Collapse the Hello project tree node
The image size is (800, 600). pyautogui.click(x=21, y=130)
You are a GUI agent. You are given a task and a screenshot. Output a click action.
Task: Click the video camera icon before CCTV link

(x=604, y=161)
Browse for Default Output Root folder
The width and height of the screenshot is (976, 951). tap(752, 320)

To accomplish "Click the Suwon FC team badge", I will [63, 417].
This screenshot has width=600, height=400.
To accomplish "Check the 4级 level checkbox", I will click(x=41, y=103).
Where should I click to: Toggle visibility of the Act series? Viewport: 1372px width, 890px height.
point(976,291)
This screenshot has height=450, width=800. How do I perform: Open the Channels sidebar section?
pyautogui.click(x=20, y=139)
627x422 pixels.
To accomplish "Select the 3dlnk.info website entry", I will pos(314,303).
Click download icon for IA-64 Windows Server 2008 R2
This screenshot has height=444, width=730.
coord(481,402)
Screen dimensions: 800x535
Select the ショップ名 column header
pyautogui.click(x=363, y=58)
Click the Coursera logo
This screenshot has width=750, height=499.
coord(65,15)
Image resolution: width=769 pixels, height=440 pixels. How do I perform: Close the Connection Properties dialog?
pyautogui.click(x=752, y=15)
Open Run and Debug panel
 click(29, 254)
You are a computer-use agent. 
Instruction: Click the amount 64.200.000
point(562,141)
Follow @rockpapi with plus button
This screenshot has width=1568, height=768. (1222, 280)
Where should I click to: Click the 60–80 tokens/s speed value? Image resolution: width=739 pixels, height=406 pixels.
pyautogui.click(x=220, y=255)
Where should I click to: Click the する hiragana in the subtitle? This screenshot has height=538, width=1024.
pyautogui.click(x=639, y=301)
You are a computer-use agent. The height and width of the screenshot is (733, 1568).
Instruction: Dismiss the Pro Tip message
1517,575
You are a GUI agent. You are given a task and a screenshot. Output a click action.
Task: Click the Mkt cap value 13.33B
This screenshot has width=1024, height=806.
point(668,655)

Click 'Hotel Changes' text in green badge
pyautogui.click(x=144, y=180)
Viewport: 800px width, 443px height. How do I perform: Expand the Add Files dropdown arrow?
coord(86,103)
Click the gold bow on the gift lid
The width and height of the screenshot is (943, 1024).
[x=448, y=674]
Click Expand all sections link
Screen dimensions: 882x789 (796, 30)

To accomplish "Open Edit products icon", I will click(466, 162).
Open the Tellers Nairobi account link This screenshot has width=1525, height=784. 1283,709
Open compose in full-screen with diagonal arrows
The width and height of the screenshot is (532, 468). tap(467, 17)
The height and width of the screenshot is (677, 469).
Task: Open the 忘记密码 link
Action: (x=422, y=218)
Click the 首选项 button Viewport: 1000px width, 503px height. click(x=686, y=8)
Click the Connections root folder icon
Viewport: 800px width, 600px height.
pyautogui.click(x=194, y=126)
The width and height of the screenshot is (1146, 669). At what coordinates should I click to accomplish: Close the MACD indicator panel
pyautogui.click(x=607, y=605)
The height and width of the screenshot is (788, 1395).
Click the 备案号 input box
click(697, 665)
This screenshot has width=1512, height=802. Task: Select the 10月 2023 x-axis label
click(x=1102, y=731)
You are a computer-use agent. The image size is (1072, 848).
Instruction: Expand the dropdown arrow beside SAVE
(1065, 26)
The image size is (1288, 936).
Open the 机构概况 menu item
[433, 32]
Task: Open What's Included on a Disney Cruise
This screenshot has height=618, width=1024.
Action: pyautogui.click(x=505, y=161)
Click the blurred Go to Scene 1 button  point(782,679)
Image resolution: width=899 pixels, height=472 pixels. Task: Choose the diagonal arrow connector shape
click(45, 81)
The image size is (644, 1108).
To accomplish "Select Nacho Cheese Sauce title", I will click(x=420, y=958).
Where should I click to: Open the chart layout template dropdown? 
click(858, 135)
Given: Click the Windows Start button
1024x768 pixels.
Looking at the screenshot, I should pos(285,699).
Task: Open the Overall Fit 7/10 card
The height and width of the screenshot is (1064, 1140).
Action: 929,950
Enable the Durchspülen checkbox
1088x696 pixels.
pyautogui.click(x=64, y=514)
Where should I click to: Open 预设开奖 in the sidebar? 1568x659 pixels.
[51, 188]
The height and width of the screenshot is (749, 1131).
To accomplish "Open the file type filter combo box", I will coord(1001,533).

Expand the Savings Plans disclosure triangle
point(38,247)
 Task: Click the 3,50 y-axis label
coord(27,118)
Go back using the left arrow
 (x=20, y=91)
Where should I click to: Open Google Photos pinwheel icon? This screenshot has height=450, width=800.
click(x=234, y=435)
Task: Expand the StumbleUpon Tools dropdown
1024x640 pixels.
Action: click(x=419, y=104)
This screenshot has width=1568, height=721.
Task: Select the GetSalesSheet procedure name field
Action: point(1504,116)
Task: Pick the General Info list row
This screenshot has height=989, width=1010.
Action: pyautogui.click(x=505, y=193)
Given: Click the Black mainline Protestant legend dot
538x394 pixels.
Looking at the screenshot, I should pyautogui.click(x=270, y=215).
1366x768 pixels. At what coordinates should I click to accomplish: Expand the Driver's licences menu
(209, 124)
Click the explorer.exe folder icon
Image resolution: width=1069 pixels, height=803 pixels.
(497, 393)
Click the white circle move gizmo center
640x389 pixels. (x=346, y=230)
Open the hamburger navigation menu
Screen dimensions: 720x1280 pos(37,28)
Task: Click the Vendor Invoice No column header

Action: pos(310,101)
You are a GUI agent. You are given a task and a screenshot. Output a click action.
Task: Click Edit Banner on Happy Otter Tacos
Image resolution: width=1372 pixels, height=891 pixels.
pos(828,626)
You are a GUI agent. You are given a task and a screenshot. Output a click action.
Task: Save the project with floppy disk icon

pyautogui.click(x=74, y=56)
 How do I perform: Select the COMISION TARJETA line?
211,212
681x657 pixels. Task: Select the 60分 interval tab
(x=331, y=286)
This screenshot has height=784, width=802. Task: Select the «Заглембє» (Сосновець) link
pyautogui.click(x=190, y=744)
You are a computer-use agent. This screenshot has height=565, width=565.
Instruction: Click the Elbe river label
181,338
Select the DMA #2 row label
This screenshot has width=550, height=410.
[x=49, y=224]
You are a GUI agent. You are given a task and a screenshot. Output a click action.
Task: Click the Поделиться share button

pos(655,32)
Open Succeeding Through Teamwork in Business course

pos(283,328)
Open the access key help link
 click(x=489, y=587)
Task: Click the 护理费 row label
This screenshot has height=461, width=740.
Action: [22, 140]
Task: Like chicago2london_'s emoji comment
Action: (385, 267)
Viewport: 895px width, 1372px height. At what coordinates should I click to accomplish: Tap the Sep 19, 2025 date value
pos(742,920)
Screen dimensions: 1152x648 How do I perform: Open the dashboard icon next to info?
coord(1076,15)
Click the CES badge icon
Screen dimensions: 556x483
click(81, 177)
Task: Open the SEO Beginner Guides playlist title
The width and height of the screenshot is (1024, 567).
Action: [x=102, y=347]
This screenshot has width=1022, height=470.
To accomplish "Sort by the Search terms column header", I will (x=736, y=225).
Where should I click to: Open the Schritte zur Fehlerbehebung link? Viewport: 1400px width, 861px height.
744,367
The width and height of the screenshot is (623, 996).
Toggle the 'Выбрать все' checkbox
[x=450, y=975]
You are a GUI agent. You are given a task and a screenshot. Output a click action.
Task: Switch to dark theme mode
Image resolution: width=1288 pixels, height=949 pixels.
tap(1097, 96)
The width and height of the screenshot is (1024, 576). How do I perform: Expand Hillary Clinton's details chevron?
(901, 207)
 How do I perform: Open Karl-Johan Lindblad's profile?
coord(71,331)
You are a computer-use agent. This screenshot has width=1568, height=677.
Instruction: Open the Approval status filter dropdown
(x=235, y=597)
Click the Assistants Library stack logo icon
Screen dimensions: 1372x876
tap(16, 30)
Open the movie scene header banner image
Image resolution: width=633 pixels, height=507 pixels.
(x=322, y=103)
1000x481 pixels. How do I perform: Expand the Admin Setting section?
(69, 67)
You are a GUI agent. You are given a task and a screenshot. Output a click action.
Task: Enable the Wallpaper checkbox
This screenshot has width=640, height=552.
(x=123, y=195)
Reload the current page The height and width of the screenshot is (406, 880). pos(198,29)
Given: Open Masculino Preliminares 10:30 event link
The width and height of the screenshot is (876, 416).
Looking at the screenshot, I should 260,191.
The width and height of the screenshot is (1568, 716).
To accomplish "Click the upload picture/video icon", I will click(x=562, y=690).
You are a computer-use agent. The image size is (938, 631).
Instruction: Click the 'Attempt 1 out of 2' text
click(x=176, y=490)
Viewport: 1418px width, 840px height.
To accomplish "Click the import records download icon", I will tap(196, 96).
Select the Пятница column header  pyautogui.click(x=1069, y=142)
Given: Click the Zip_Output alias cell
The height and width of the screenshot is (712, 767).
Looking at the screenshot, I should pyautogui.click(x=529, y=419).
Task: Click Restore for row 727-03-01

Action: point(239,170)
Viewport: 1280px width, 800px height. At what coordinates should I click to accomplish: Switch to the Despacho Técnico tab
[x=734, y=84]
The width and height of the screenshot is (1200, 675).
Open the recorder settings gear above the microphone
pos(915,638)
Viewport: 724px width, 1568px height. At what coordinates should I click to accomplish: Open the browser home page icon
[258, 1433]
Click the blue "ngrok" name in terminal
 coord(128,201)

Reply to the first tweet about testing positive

---------------

ACTION ITEM: Repeat the lines from the first one in the records through the line containing "Screen dimensions: 800x535", exactly as written, and nothing else.

SOLVED PROBLEM:
Collapse the Hello project tree node
The image size is (800, 600). pyautogui.click(x=21, y=130)
You are a GUI agent. You are given a task and a screenshot. Output a click action.
Task: Click the video camera icon before CCTV link

(x=604, y=161)
Browse for Default Output Root folder
The width and height of the screenshot is (976, 951). tap(752, 320)

To accomplish "Click the Suwon FC team badge", I will [63, 417].
This screenshot has width=600, height=400.
To accomplish "Check the 4级 level checkbox", I will click(x=41, y=103).
Where should I click to: Toggle visibility of the Act series? Viewport: 1372px width, 890px height.
point(976,291)
This screenshot has height=450, width=800. How do I perform: Open the Channels sidebar section?
pyautogui.click(x=20, y=139)
627x422 pixels.
To accomplish "Select the 3dlnk.info website entry", I will pos(314,303).
Click download icon for IA-64 Windows Server 2008 R2
This screenshot has height=444, width=730.
coord(481,402)
Screen dimensions: 800x535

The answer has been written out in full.